Bastard Out of Carolina was a book I regretted reading about five times in the midst reading it, but at the end I realized it was worth it. It's graphic, sad and cruel... but not hopeless. It's about the strength that hardship brings out in people... "powerful broken people".
I especially loved the afterword by the author, Dorothy Alison. I hung on every word she said. Here are my favorite quotes from that:
"She had spoken about how young people develop a moral sense, and how hidden violence affected small communities, and how bringing that violence into the open made it possible to strengthen and enlarge concepts of social justice."
"I made up the Boatwrights, building them from scraps of family story but deepening them with music and a wry spoken language that layered incident and terrible details to create something not unlike those mountain songs I had heard as a girl - tragic awful stories full of powerful broken people."
What I loved were books that heightened the sense of life's wonders without denying the complexity and horror that sometimes accompanied those wonders. I loved books that showed women and men surviving what seemed almost impossible to survive, and coming out the other side with a sense of worth that redeemed suffering and grief."
"...which is simply that real life is far less believable than fiction."
"I value both but genuinely believe that fiction can tell a larger truth."

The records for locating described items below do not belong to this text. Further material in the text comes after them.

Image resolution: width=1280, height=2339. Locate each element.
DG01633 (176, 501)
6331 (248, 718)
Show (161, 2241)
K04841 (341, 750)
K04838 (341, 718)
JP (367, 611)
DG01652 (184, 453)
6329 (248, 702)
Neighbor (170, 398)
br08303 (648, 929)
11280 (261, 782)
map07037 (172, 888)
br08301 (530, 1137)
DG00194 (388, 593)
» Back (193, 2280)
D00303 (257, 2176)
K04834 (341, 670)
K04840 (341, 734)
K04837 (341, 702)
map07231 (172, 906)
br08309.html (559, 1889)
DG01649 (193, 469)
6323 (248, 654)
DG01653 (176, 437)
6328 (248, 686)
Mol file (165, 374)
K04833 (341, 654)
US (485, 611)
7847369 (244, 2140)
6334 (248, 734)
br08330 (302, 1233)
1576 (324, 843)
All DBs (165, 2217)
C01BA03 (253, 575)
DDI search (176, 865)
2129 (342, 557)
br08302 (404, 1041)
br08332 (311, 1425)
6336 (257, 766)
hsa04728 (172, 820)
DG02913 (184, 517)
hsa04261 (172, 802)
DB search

"Stories open the door to the darkened room. Language can carry us past the horror to the sense of purpose in a life that refuses to surrender to that darkness."
"I want a world in which families are treasured no matter how poor or how much the object of scandal."
"What banning books does is continue the denial, extend that damage, and block anyway for us to come together and address the reality of violence within our families and communities."
"For that is of course what it means to read a novel and live in it for a while. You are viscerally inside someone else's reality. You feel and understand things you have not known before, and that is both scary and exhilarating. The world becomes more clear, reality more vivid, and your own experience larger."